# Records to process:
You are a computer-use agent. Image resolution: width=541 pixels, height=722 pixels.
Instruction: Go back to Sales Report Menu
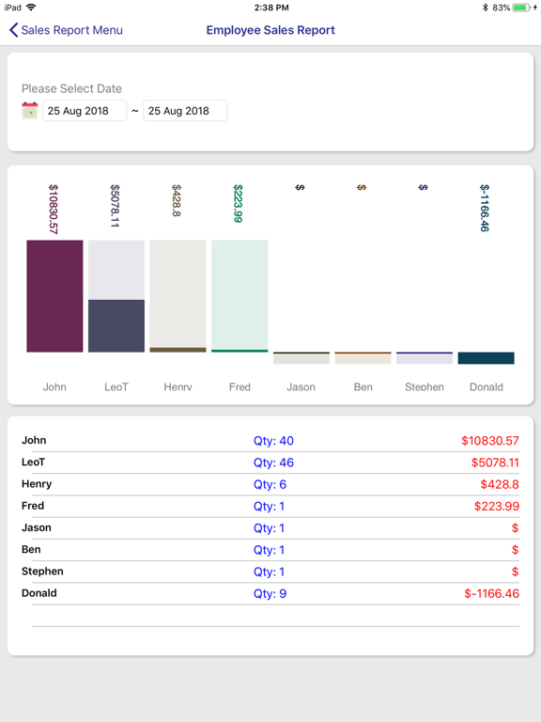coord(66,30)
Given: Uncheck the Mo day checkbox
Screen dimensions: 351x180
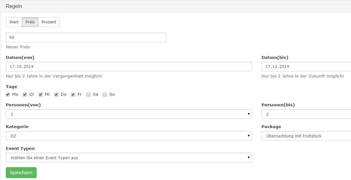Looking at the screenshot, I should pos(8,94).
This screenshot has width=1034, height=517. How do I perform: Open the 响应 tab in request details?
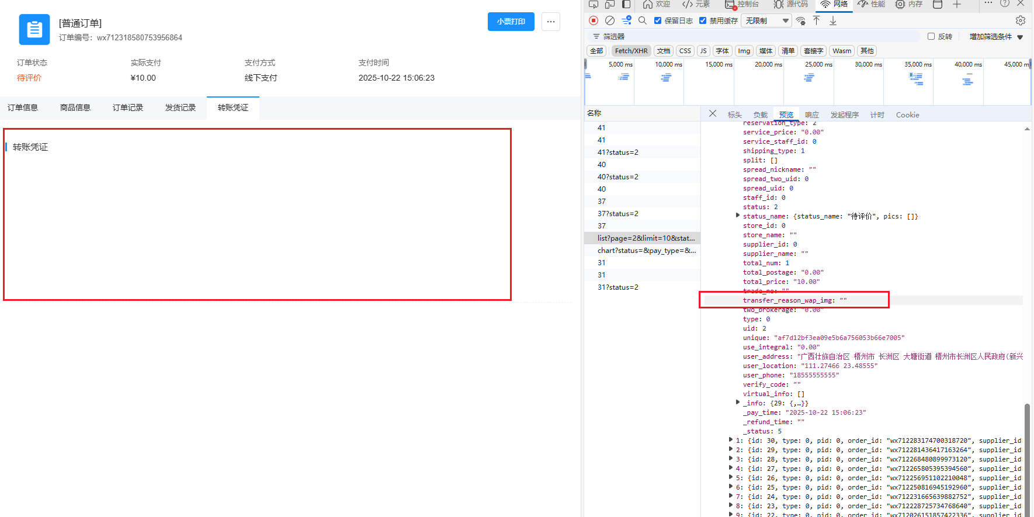click(x=811, y=115)
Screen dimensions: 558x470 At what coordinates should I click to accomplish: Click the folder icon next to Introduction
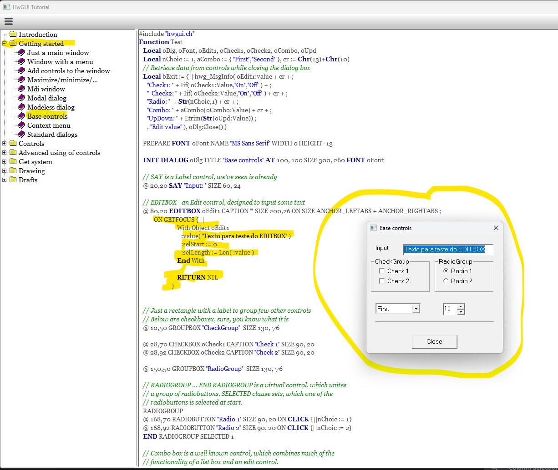13,35
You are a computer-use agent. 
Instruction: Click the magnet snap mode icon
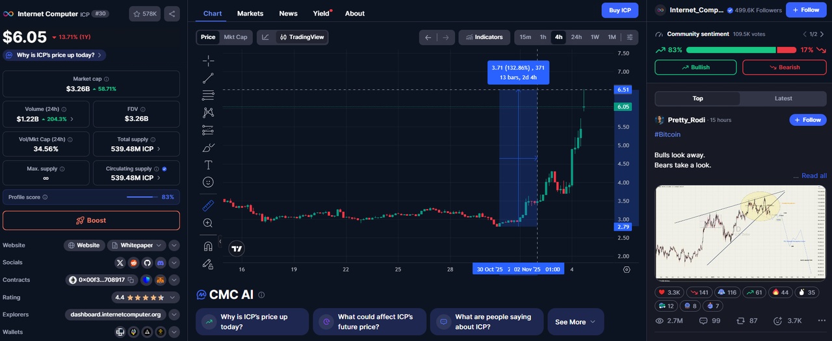pyautogui.click(x=208, y=246)
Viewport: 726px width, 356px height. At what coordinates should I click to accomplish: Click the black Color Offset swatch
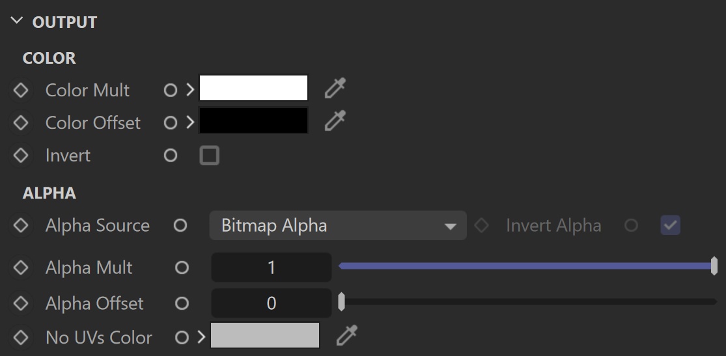point(253,120)

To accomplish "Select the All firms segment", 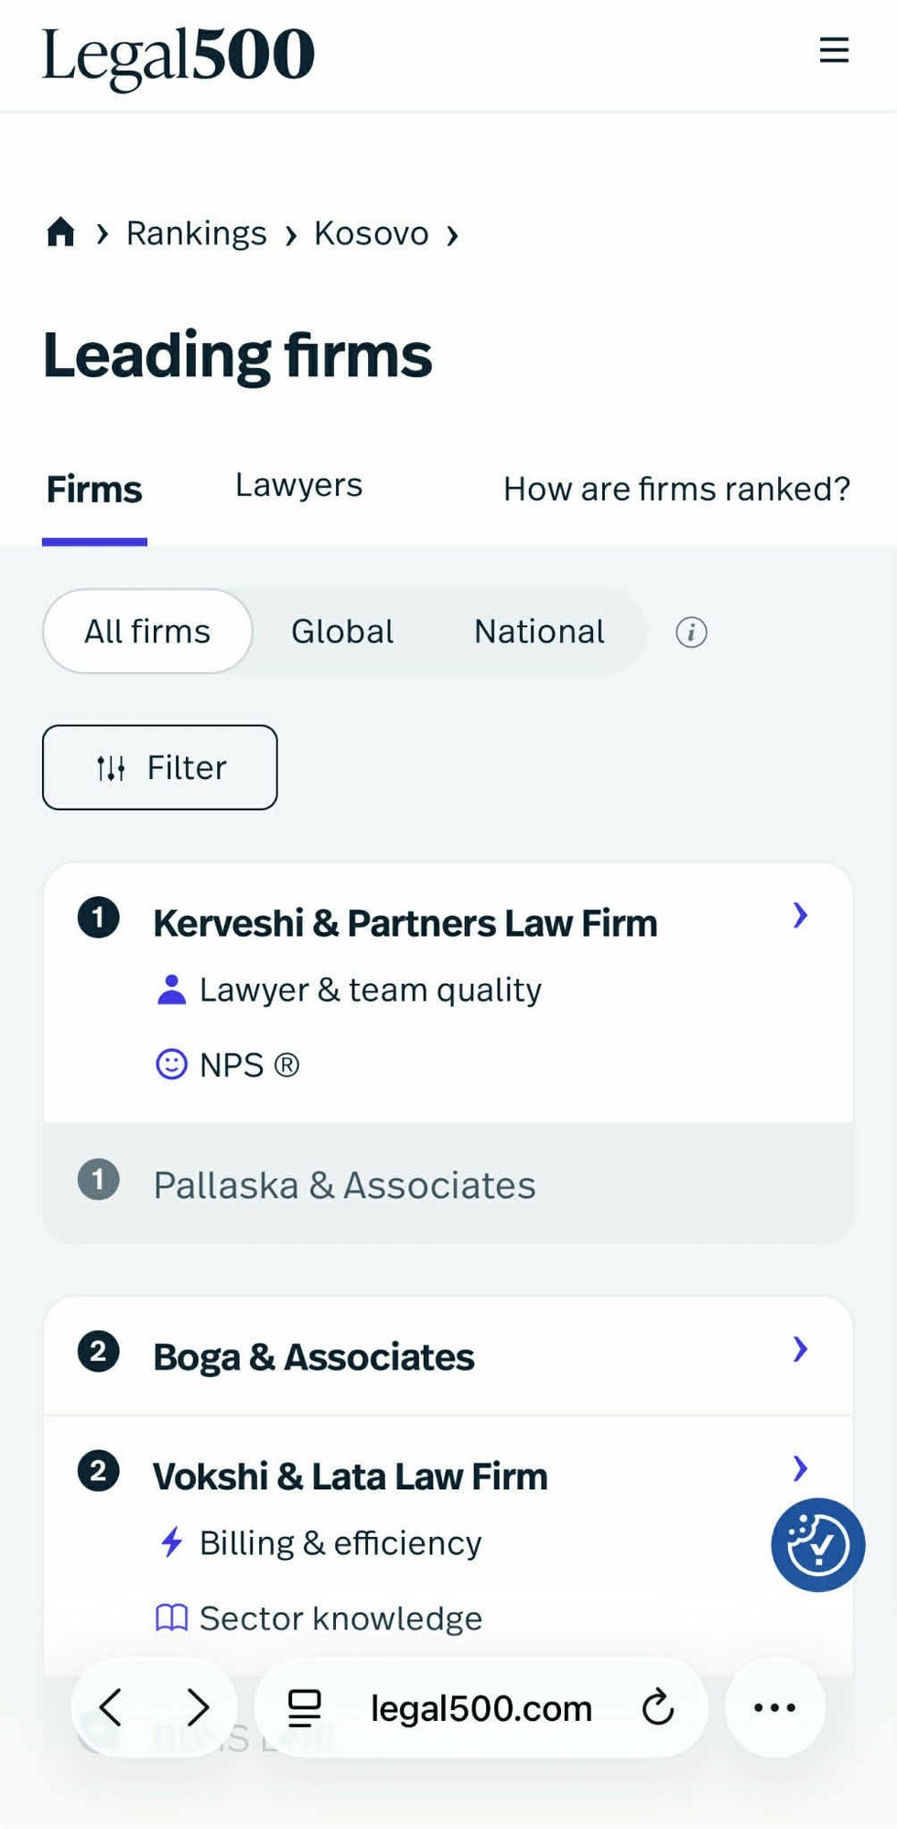I will coord(147,632).
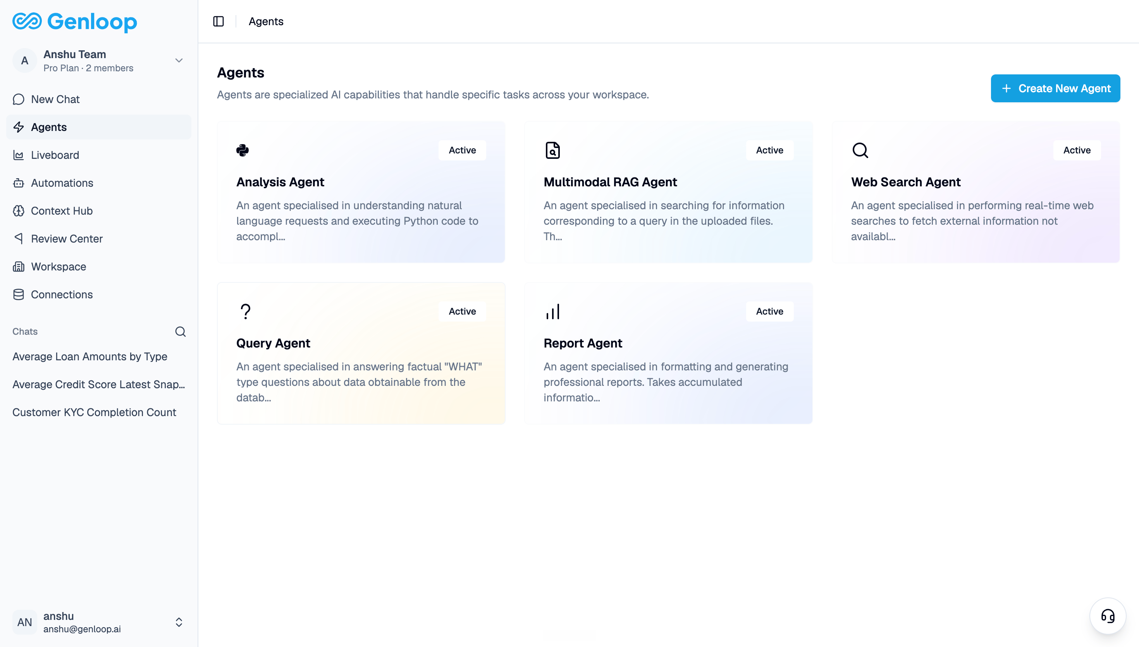
Task: Open the Web Search Agent card
Action: pos(976,192)
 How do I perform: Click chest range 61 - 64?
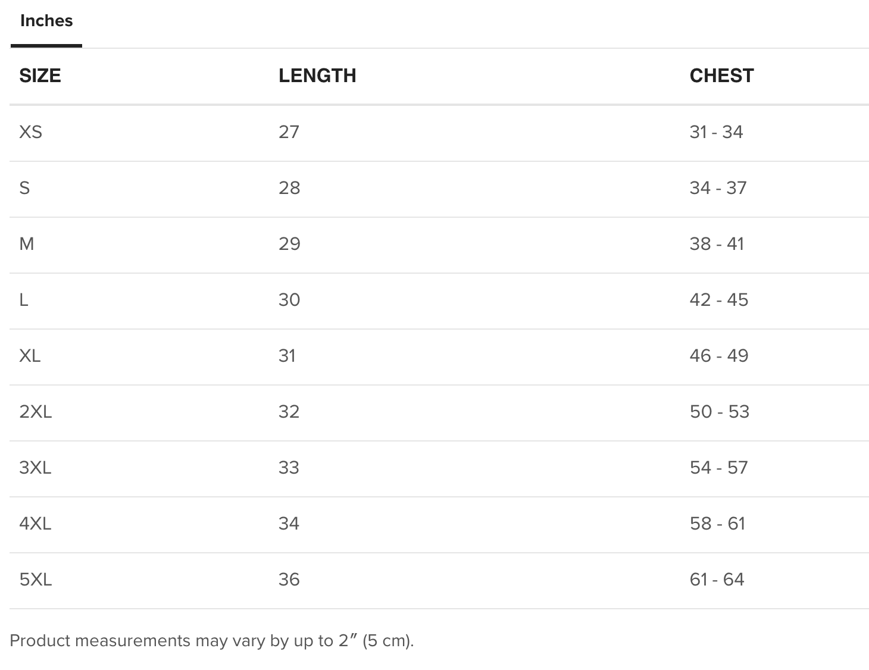717,579
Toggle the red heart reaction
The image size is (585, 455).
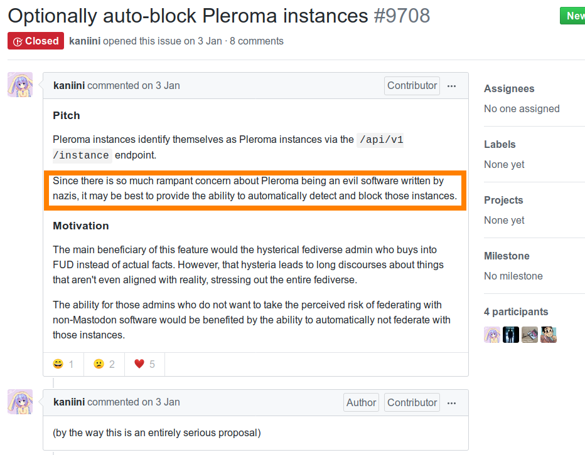tap(145, 364)
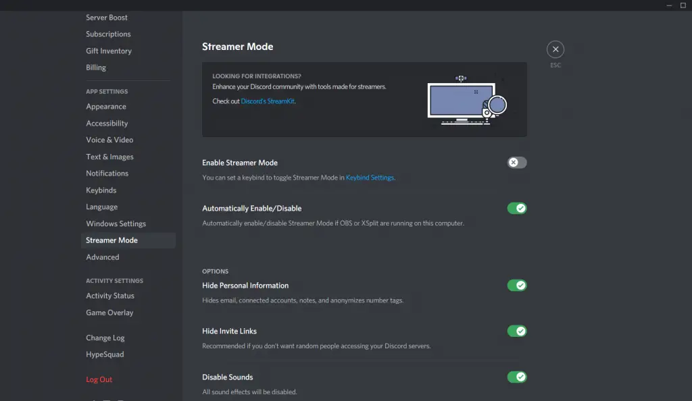692x401 pixels.
Task: Turn off Automatically Enable/Disable toggle
Action: pos(517,209)
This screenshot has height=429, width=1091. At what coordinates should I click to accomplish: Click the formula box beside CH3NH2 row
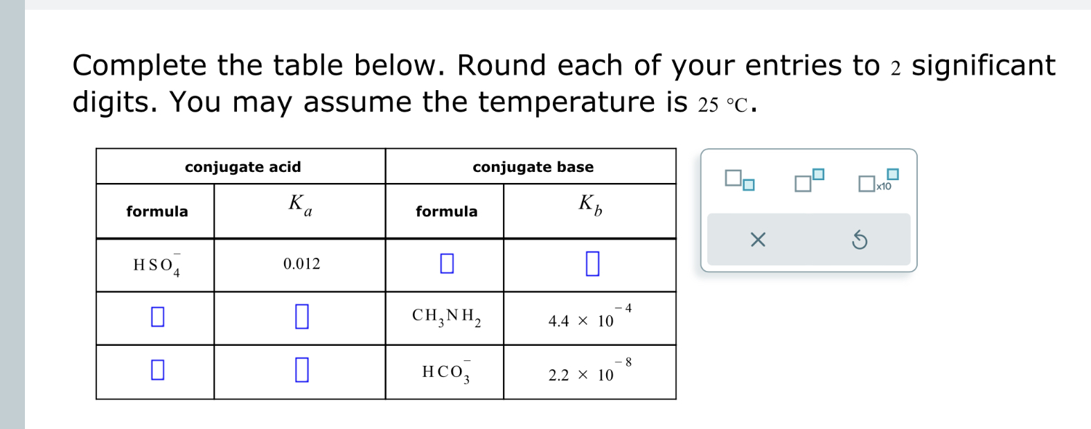157,317
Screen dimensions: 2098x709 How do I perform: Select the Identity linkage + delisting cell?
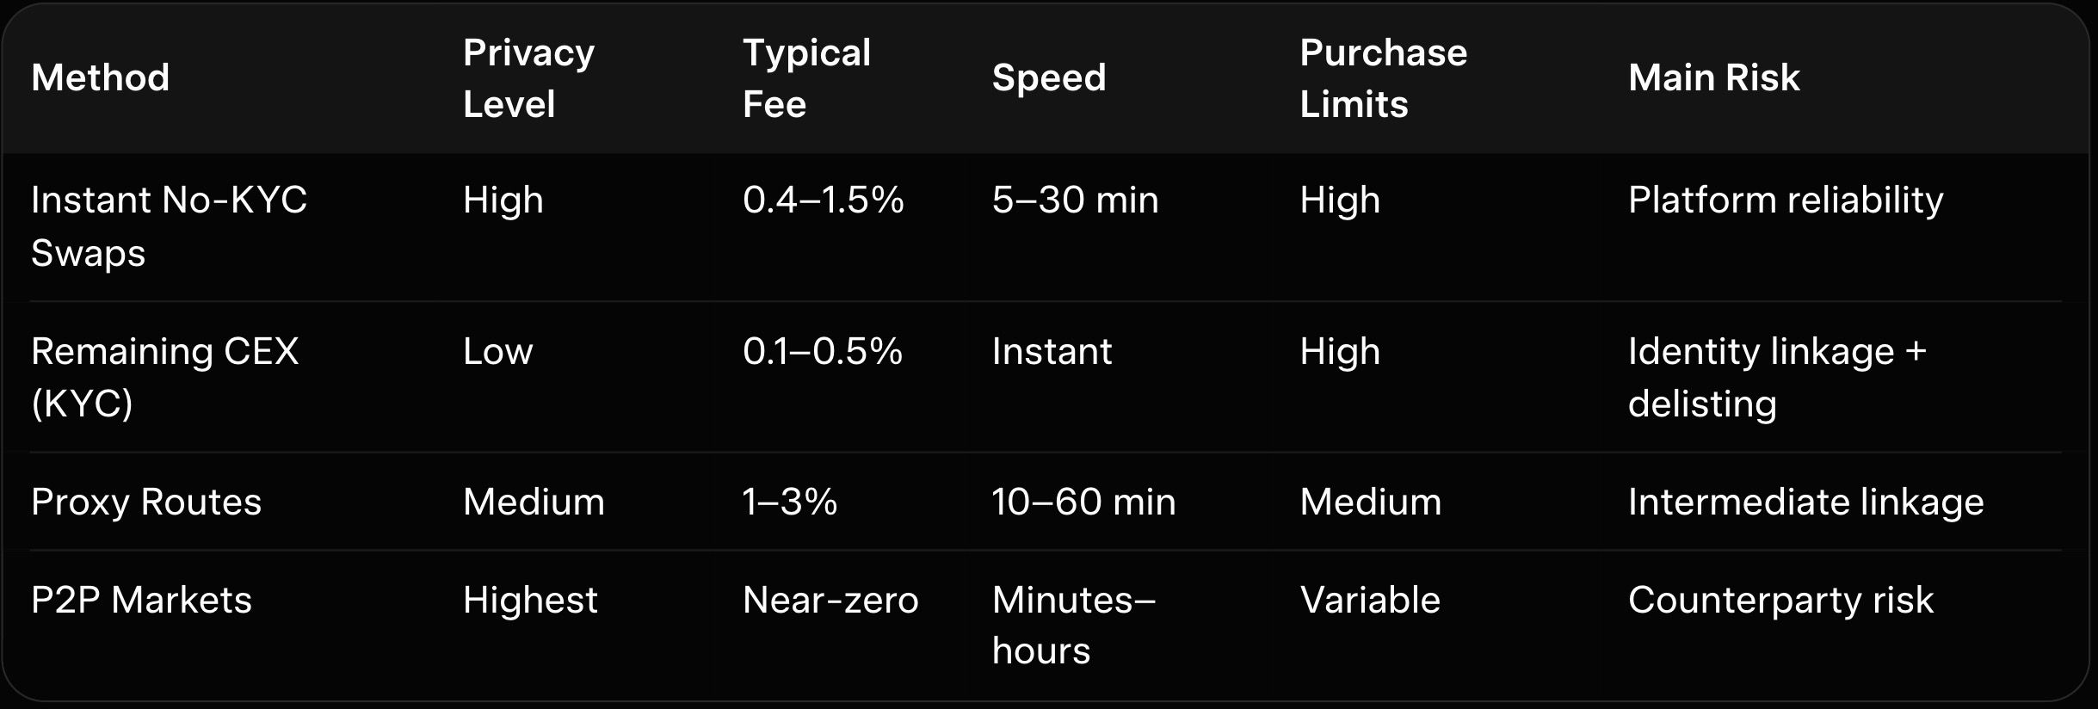click(x=1776, y=377)
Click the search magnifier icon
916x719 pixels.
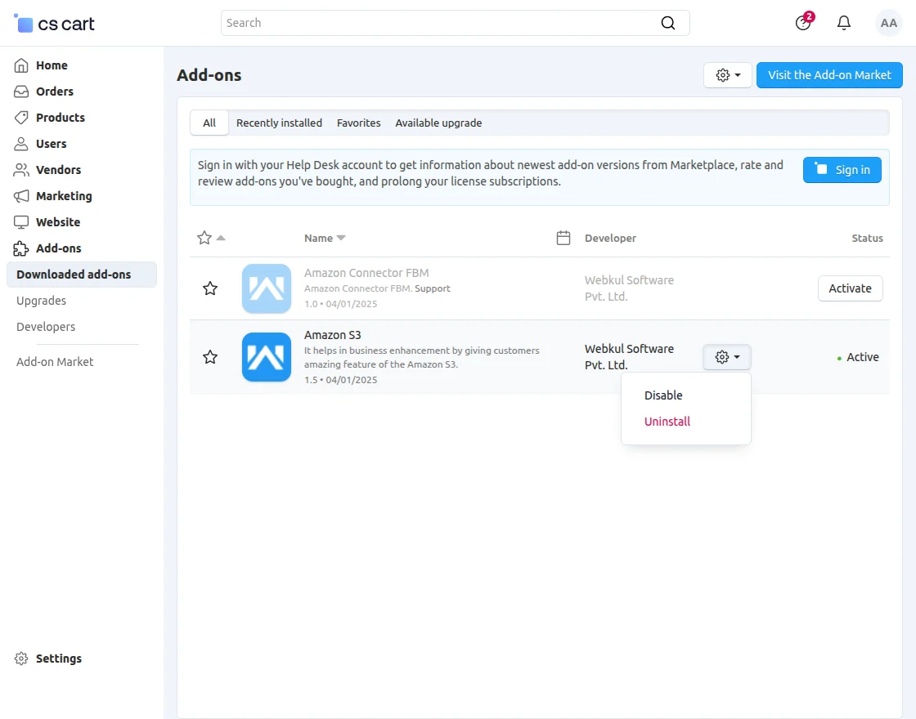[x=667, y=23]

# Problem details:
Within the listing above, how many lines contain "computer"? Please respond with the number and nothing else.

# Problem solution:
2